Ich würde einen ordentlichen Kredit aufnehmen und ihn für Frauen ausgeben. Ich war nie ein gutaussehender Mann und hatte daher nie eine schöne Frau, das würde ich jetzt ausprobieren.

Transparenz

Darf ich ganz ehrlich sein? Ich würde die Kinder nehmen, sie ins Auto setzen, zu meinem Ex fahren und dann direkt zum Flughafen düsen. Ich würde ein Ticket nach Madeira kaufen und nicht zurückblicken. Früher wanderte ich gern und fühlte mich nur in der Natur wohl.

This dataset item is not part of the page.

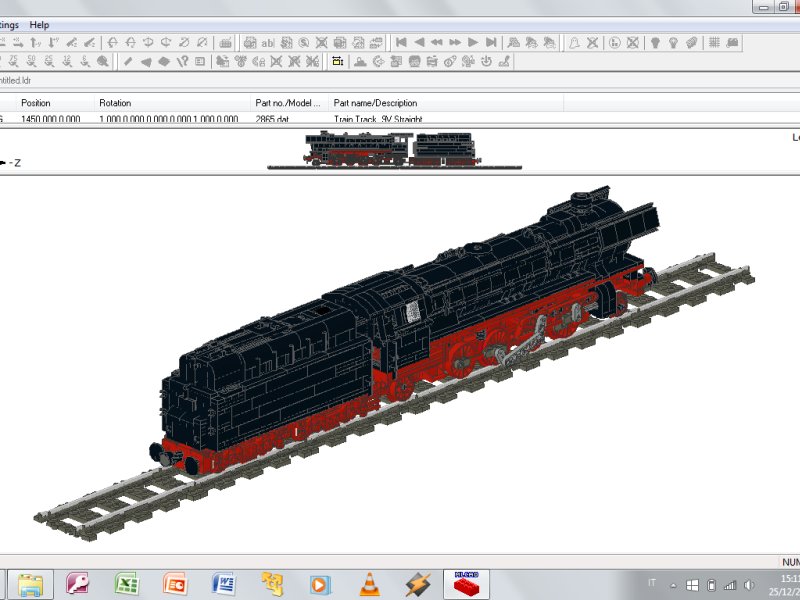Open the grid settings icon

(715, 42)
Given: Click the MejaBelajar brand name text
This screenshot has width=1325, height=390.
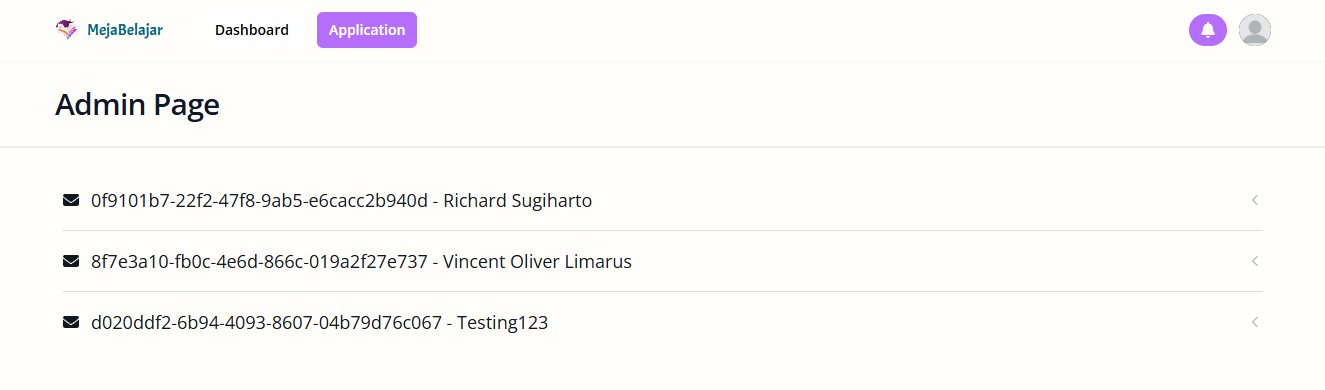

Dann verliebte ich mich in meinen Mann, bekam schnell ein Kind, dann auf seinen Drängen noch eins, und als die Kinder noch klein waren, verließ mich mein Mann für eine hübsche Bergsteigerin. Seitdem dreht sich mein Leben nur noch um die Kinder und ums Überleben. Ich stelle mir sehnsüchtig das erstaunte Gesicht meines Ex vor, wenn ich ihm sage: „Ich habe mich acht Jahre um sie gekümmert, jetzt bist du dran, tschüss.“ – und lasse ihn stehen.

Fliegen

Ich würde alle Drogen ausprobieren, die es gibt. Ich war immer neugierig, wie es sich anfühlt, hatte aber nie den Mut, auch nur eine zu nehmen. Wenn es egal wäre, weil ich sowieso sterbe, würde ich Heroin probieren, um herauszufinden, ob es wirklich so himmlisch ist, wie man sagt.

Brücken abbrechen

Ich würde alle meine Verwandten anrufen und ihnen sagen, was ich wirklich von ihnen halte – also richtig Klartext reden. Danach würde ich mein ganzes Geld von der Bank abheben, ein Haus an einem See mieten und meine letzten Tage mit meinen Freunden beim Angeln und Trinken verbringen.

Testament

Ich würde alles ordentlich regeln, damit nach meinem Tod kein Chaos entsteht. Ein detailliertes Testament schreiben, das niemand anfechten kann. Überflüssige Sachen verschenken, verkaufen oder wegwerfen, damit meine Familie keine Sorgen hat. Einen größeren Betrag meiner besten Freundin geben und sie bitten, sich um meine geliebte Katze zu kümmern.

Leb wohl, Liebling!

Ich würde sofort von meinem Mann scheiden. Ich sehe diesen Mann seit zwanzig Jahren, die ersten zwei Jahre waren gut, die nächsten zwei neutral, die letzten 16 miserabel. Ich möchte nicht, dass er mir auch die letzten Jahre vergällt.